Part of the new human resources definition includes providing ample software onboarding and digital support tools. By taking measures to protect the digital employee experience, you can prepare your workforce to succeed while making their work lives easier.
2. Embracing AI
Artificial Intelligence is poised to make a major impact on the modern workplace.
Some fear the introduction of AI means being taken over by robots or administrative jobs becoming obsolete.
On the contrary, AI will enhance the work that we do.
By taking over many of the mundane, rote tasks that currently consume lots of time, HR employees can spend more time on more complex projects.
For HR, specifically, AI could be used in the hiring process, performance management, and forecasting future talent needs. According to a report in the Economist, if programmed correctly, hiring software could help by removing biases and be more impartial.
3. Putting employees’ well-being first
Employees are looking for a more holistic experience at work, and they’re depending on their employers to safeguard their well-being.
A people-first approach is fundamental to the new human resources definition. This includes cultivating a culture of empowerment, helping employees advance their careers, providing opportunities for growth, and prioritizing inclusion.
A large part of employee well-being is creating a place that is safe for employees to be themselves. This includes taking a more aware and compassionate approach to mental health and ensuring all employees — regardless of age, ethnicity, background, religion, or sexual orientation — feel equally welcomed and respected.
4. Taking action to boost employee engagement and retention
Ensuring that employees are engaged and invested in their role starts on day one with proper onboarding and training.
Onboarding is not a one-time thing, but a continuous process of training and improvement.
Employees who fully understand their role and expectations are more likely to succeed. It’s also important to boosting engagement, as employees will see exactly how they contribute to the team and the company.
While empowering employees is a key management responsibility, HR staff must also take an initiative to raise engagement on an organization-wide scale. Without it, retention will suffer, the costs of recruiting will rise, and overall business performance will be at risk.
5. Providing the benefits your employees really want
There will always be a need for traditional employee benefits, such as healthcare, time off, and savings plans. However, as the workplace undergoes a cultural shift, we can expect employee benefits packages to do the same.
These changes could range from allowing flexible working to demonstrating your green credentials by offering financial incentives to bicycle to work.
Free yoga classes, office parties, and other “nice-to-have” benefits can be fun, but they aren’t the kinds of benefits that will engage employees and deliver better results.

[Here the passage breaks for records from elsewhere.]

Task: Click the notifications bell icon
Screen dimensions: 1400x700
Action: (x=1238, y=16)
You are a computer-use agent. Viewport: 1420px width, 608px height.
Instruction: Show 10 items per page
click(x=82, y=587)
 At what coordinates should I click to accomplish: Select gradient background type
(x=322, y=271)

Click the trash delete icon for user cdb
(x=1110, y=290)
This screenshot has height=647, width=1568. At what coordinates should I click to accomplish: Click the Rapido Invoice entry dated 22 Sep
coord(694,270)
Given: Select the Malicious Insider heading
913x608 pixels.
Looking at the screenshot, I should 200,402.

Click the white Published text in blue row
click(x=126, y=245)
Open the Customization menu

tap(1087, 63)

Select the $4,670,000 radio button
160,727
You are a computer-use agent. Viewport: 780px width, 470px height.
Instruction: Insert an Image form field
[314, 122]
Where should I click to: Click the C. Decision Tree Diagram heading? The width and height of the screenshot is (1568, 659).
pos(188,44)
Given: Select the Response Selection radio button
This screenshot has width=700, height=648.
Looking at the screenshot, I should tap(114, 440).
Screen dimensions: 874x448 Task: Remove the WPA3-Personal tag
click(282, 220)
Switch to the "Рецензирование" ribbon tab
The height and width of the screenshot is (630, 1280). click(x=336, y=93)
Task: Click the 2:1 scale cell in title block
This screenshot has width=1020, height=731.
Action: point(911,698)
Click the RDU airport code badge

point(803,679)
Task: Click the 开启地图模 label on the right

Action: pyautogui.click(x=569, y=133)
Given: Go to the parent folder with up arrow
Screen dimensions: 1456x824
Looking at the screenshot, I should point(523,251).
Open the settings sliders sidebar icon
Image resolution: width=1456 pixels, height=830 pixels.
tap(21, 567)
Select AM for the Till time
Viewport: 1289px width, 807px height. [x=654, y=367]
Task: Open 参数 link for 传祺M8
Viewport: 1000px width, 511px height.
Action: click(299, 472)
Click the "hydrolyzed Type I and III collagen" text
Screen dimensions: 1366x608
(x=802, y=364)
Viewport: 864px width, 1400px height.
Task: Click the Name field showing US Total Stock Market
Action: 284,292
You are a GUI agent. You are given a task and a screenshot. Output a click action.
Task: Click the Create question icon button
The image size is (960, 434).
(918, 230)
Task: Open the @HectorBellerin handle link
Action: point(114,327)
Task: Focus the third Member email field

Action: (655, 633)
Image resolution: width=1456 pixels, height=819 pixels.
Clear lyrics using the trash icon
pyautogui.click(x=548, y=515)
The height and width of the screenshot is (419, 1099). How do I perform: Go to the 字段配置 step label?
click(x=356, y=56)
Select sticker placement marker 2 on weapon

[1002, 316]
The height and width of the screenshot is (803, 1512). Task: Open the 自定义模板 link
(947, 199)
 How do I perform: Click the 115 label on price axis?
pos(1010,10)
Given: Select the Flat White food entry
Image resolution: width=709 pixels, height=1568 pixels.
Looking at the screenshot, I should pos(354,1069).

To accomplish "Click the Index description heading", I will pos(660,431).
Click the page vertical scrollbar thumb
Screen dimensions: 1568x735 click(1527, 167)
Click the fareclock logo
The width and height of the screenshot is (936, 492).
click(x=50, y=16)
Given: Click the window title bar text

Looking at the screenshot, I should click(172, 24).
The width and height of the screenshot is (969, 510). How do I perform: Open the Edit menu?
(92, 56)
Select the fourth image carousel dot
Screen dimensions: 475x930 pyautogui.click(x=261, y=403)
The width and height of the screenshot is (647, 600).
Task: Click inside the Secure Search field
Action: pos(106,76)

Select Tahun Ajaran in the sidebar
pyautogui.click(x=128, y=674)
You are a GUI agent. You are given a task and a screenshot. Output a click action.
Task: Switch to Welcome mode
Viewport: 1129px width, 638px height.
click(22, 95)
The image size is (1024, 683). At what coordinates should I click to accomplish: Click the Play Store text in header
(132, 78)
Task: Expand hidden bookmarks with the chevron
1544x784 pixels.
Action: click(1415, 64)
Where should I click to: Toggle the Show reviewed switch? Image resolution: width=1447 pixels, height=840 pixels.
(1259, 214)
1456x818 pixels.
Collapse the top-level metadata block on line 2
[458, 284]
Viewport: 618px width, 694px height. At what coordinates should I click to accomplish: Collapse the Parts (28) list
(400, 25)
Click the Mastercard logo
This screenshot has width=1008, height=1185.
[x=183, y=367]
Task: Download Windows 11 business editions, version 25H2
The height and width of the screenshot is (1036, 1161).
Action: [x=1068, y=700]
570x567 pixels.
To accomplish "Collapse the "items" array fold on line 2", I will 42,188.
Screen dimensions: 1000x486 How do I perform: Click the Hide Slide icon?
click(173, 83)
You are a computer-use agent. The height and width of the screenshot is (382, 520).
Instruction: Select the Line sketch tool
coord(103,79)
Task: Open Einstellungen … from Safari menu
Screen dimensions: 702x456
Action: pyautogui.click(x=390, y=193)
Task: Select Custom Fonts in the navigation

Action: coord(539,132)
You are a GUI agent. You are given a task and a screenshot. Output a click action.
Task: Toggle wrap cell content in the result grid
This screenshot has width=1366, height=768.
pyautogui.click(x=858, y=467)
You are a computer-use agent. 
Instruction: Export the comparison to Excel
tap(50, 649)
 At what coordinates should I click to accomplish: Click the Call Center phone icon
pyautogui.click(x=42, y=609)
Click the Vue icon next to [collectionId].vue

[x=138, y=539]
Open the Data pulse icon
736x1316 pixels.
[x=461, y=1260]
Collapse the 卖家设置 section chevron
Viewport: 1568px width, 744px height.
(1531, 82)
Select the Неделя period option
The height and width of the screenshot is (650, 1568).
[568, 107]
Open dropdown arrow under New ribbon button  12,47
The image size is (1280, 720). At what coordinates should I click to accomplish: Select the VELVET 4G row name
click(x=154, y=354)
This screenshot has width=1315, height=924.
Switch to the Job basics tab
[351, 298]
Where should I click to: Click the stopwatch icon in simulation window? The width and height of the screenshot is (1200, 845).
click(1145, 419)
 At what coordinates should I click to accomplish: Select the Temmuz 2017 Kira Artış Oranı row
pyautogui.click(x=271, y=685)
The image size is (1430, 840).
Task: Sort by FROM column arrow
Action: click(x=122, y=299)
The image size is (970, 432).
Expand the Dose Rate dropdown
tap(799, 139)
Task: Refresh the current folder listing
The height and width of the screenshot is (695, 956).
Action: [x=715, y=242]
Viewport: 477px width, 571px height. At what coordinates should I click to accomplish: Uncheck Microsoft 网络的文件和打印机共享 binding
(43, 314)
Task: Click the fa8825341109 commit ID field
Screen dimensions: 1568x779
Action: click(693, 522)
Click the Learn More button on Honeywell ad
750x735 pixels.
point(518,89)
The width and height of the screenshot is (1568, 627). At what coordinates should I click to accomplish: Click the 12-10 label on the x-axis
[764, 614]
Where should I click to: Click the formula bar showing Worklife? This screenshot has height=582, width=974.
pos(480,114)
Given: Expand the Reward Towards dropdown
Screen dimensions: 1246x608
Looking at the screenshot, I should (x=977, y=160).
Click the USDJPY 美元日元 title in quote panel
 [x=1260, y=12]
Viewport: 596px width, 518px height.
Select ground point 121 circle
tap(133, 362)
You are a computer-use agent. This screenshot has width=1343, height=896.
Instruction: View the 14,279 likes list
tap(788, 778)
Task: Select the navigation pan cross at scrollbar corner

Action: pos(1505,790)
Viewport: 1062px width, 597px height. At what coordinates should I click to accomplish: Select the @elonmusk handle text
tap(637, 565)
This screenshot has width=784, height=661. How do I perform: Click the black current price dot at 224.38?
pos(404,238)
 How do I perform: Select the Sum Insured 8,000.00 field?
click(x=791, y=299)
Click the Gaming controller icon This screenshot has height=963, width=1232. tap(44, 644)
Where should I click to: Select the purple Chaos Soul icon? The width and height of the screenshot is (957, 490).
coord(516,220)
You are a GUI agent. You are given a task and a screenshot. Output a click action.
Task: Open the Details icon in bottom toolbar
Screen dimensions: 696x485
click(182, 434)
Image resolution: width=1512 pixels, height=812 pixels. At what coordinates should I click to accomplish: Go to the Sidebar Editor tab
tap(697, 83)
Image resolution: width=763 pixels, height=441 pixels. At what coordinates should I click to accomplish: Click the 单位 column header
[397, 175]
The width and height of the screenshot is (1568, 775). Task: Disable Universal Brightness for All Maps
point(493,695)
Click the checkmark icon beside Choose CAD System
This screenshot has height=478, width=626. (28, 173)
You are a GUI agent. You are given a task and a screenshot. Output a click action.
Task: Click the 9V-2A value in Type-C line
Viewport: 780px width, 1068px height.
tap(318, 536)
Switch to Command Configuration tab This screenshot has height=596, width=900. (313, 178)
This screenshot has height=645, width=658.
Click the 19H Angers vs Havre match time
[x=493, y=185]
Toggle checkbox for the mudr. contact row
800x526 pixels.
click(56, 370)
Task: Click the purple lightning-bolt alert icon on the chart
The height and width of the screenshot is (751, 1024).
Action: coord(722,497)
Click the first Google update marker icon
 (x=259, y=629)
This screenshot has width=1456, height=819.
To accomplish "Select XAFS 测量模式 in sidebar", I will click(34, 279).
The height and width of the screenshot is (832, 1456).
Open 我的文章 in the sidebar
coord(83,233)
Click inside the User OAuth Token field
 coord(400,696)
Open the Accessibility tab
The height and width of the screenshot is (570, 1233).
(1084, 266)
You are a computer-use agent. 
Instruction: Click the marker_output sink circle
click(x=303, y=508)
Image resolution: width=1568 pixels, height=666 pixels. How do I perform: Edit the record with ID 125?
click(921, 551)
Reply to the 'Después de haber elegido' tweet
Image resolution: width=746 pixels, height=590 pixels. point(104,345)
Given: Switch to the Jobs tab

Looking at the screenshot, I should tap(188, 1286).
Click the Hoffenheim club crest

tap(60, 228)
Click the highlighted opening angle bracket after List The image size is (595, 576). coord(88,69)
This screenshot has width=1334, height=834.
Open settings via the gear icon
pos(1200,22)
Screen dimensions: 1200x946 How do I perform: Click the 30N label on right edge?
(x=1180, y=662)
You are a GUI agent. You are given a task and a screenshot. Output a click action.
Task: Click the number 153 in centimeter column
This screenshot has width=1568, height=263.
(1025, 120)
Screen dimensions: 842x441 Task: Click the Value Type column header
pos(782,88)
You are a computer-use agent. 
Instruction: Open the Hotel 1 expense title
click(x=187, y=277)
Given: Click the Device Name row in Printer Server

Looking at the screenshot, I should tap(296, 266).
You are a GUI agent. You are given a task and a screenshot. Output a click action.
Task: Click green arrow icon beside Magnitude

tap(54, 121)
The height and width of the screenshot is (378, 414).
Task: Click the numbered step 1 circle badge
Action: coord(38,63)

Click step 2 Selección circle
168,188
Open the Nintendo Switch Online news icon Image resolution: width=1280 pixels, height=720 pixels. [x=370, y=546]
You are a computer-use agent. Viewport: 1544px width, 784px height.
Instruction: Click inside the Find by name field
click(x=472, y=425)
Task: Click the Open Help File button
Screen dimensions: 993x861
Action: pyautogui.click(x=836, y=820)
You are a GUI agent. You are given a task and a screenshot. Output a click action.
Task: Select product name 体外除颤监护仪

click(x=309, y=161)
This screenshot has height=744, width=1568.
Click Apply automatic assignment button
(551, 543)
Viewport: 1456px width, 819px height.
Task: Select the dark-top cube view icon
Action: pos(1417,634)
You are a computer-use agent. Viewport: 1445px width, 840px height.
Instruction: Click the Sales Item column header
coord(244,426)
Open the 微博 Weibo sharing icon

Benefits need to be engaging and make employees feel like you’re investing in them so they, in turn, invest in their work.
Bridging the professional and the personal
The new human resources definition for 2019 is all about promoting wellness and empowering employees.
A lot of that takes place in the workplace by encouraging ongoing training and support, increasing engagement, and offering benefits that consider modern-day living.
As the modern workplace continues to evolve, so must human resources as a whole. By keeping a pulse on employees’ needs and taking steps to meet them, you can ensure greater organizational health and success in the era of change.